About this exercise:
Using the entries that follow, write out the line containing "Task: Click the Guest", the line containing "Image resolution: width=919", and every line between them, exactly and nothing else.

The data:
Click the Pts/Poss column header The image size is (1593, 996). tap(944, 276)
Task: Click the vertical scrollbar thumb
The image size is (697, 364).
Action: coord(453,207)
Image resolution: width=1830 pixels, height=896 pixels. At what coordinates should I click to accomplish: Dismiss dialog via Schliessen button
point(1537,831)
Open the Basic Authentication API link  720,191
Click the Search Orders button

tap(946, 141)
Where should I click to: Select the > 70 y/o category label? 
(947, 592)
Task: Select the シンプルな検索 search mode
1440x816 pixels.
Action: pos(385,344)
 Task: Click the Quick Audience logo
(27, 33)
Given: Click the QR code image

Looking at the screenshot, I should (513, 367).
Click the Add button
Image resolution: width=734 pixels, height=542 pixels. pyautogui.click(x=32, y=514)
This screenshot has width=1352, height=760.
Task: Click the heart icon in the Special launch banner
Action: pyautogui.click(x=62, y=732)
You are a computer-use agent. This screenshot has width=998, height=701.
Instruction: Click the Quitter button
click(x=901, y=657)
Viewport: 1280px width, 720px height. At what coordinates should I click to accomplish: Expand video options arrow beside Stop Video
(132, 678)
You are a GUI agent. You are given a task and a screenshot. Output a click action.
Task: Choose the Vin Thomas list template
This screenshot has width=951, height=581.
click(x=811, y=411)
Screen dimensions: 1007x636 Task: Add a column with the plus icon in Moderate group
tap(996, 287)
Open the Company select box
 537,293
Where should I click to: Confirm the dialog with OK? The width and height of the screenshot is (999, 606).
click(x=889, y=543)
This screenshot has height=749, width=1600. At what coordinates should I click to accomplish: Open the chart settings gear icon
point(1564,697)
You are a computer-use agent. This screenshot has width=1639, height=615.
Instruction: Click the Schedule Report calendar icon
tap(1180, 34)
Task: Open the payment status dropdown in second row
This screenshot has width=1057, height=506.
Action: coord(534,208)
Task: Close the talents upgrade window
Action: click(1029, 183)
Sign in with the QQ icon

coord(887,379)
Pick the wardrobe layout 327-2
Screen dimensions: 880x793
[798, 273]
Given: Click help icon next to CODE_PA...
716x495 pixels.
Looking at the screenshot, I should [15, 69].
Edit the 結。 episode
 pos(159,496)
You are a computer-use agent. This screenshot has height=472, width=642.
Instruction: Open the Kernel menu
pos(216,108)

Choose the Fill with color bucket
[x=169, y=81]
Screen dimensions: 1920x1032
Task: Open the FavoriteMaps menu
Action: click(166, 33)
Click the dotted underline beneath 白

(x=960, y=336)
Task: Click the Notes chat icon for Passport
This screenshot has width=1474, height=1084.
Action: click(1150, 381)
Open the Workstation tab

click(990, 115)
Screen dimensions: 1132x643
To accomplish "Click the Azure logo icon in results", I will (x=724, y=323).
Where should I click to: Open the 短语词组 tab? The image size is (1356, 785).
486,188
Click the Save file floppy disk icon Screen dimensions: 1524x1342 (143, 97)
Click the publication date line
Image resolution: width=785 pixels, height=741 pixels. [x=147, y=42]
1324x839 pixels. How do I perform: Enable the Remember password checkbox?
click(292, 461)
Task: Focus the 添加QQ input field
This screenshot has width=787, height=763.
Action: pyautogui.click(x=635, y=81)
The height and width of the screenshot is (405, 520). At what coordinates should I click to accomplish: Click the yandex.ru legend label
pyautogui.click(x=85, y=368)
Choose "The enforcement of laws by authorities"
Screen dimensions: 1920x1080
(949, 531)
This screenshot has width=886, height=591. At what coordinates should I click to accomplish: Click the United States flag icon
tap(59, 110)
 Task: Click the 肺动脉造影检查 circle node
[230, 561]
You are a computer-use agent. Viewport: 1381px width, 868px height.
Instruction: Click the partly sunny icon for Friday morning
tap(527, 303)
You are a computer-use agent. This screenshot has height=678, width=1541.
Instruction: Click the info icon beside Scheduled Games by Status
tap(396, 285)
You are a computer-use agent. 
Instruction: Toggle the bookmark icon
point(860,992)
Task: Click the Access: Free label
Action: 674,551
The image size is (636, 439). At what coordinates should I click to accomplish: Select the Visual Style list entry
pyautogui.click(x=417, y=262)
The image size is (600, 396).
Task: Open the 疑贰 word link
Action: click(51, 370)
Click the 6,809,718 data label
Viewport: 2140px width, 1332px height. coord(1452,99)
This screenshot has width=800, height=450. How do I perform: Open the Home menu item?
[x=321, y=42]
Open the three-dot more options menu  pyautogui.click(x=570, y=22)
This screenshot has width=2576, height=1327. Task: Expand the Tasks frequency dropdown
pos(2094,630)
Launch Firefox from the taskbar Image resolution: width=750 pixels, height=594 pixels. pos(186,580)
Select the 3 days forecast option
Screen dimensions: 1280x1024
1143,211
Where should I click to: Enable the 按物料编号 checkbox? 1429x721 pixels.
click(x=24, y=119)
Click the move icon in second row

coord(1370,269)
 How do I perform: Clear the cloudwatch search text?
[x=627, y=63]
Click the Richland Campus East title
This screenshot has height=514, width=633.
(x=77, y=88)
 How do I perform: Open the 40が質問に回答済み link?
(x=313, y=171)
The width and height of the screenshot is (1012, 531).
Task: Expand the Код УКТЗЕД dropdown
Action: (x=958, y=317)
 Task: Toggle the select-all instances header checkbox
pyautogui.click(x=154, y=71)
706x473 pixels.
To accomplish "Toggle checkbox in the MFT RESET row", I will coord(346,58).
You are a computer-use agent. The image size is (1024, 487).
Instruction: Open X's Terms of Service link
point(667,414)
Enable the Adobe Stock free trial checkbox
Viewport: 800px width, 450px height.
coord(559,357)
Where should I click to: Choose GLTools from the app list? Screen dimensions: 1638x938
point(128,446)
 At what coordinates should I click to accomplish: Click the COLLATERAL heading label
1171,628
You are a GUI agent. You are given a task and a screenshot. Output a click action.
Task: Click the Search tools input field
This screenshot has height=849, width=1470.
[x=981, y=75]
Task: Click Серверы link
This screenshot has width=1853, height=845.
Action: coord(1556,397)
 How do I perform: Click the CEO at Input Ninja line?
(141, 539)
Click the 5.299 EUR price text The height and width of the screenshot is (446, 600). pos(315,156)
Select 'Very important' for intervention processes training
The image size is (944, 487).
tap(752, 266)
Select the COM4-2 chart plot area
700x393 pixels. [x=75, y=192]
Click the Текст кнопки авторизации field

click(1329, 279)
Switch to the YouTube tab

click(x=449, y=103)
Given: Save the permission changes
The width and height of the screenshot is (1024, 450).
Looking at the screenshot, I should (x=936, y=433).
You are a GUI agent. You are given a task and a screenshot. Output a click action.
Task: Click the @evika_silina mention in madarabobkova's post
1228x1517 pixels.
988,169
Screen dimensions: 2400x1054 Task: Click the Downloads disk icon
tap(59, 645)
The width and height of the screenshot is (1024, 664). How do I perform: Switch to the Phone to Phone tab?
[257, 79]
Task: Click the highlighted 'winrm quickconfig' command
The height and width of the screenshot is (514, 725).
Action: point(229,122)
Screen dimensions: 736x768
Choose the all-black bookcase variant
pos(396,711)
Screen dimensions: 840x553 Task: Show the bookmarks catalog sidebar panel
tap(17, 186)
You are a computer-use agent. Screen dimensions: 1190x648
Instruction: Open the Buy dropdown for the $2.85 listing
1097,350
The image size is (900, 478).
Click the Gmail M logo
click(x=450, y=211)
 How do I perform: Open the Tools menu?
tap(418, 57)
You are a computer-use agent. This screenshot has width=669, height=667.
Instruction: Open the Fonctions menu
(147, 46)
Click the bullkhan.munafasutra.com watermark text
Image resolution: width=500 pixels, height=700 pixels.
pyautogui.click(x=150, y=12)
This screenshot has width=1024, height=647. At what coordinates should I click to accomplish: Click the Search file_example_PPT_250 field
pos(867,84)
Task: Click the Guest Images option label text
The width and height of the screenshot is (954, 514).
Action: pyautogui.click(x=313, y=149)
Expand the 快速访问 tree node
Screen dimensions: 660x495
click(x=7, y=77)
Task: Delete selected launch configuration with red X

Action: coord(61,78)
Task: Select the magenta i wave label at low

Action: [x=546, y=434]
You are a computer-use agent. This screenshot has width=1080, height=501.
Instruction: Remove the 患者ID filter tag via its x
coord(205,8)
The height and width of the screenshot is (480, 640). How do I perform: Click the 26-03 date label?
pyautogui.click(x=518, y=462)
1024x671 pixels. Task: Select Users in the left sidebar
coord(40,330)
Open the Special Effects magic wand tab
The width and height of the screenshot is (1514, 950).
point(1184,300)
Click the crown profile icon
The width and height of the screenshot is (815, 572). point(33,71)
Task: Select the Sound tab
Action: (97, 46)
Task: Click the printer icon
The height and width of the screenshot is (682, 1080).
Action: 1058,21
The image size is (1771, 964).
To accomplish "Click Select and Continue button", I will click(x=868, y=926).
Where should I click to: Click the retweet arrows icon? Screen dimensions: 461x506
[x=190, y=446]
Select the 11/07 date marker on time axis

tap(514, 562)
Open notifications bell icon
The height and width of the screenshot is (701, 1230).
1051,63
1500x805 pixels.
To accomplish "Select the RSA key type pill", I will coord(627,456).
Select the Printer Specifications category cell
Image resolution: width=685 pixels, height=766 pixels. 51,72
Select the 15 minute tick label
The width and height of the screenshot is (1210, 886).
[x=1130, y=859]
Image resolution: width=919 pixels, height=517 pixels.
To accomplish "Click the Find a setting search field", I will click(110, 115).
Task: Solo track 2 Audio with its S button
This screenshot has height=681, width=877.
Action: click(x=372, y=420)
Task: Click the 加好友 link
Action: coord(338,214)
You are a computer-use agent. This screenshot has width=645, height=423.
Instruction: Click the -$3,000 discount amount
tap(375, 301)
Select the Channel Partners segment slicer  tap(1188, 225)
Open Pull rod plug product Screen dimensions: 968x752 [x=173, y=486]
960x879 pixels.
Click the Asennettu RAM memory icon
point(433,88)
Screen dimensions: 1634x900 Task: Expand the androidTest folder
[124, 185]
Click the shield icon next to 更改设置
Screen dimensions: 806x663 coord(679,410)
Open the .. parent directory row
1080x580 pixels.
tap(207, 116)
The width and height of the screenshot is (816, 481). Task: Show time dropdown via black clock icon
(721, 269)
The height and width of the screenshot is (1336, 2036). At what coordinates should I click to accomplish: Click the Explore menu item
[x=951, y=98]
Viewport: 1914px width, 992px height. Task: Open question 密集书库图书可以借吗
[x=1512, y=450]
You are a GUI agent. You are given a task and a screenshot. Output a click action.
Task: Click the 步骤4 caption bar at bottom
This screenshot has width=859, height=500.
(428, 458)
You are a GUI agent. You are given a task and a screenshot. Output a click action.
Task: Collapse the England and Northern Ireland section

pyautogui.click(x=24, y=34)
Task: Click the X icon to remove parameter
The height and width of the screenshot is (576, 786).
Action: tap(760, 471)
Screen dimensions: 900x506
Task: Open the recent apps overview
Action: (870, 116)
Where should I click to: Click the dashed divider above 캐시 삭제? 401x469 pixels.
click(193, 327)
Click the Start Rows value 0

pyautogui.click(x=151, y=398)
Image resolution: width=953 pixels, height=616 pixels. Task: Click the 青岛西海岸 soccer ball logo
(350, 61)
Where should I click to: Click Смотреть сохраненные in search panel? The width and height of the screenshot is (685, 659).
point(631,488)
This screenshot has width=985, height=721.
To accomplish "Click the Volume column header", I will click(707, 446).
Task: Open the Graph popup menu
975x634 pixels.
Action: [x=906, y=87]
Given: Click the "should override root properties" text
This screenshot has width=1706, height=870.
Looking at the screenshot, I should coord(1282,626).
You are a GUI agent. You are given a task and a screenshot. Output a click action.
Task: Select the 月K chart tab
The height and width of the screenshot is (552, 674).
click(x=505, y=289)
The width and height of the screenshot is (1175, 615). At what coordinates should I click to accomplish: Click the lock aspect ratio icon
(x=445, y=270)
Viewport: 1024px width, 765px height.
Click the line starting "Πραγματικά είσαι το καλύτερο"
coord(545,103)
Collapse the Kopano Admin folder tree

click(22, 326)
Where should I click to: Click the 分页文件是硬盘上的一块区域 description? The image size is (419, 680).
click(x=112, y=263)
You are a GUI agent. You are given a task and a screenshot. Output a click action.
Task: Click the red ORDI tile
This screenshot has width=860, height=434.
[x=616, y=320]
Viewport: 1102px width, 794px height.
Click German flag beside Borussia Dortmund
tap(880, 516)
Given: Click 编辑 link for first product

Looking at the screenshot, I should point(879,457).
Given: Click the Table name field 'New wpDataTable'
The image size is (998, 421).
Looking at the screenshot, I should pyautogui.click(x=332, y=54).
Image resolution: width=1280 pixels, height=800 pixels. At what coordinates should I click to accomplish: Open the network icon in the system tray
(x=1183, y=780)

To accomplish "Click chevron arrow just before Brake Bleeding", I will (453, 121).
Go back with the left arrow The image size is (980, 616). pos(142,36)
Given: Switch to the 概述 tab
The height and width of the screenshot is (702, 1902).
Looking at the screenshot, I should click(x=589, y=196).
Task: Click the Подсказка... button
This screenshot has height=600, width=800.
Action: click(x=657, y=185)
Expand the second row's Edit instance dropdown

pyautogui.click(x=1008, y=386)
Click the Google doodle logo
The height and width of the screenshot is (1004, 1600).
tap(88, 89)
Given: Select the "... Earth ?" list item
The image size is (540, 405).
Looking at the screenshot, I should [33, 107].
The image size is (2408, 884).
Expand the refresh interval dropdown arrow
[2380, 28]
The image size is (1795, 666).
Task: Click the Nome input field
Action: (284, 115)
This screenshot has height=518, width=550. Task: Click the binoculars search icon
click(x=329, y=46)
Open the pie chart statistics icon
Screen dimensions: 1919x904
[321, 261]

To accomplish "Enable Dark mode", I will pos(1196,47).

Solution to the problem:
Task: Click the Guest Images option label text
The width and height of the screenshot is (954, 514).
Action: pyautogui.click(x=313, y=149)
Expand the 快速访问 tree node
Screen dimensions: 660x495
click(x=7, y=77)
Task: Delete selected launch configuration with red X

Action: coord(61,78)
Task: Select the magenta i wave label at low

Action: [x=546, y=434]
You are a computer-use agent. This screenshot has width=1080, height=501.
Instruction: Remove the 患者ID filter tag via its x
coord(205,8)
The height and width of the screenshot is (480, 640). How do I perform: Click the 26-03 date label?
pyautogui.click(x=518, y=462)
1024x671 pixels. Task: Select Users in the left sidebar
coord(40,330)
Open the Special Effects magic wand tab
The width and height of the screenshot is (1514, 950).
point(1184,300)
Click the crown profile icon
The width and height of the screenshot is (815, 572). point(33,71)
Task: Select the Sound tab
Action: (97, 46)
Task: Click the printer icon
The height and width of the screenshot is (682, 1080).
Action: 1058,21
The image size is (1771, 964).
To accomplish "Click Select and Continue button", I will click(x=868, y=926).
Where should I click to: Click the retweet arrows icon? Screen dimensions: 461x506
[x=190, y=446]
Select the 11/07 date marker on time axis

tap(514, 562)
Open notifications bell icon
The height and width of the screenshot is (701, 1230).
1051,63
1500x805 pixels.
To accomplish "Select the RSA key type pill", I will coord(627,456).
Select the Printer Specifications category cell
Image resolution: width=685 pixels, height=766 pixels. 51,72
Select the 15 minute tick label
The width and height of the screenshot is (1210, 886).
[x=1130, y=859]
Image resolution: width=919 pixels, height=517 pixels.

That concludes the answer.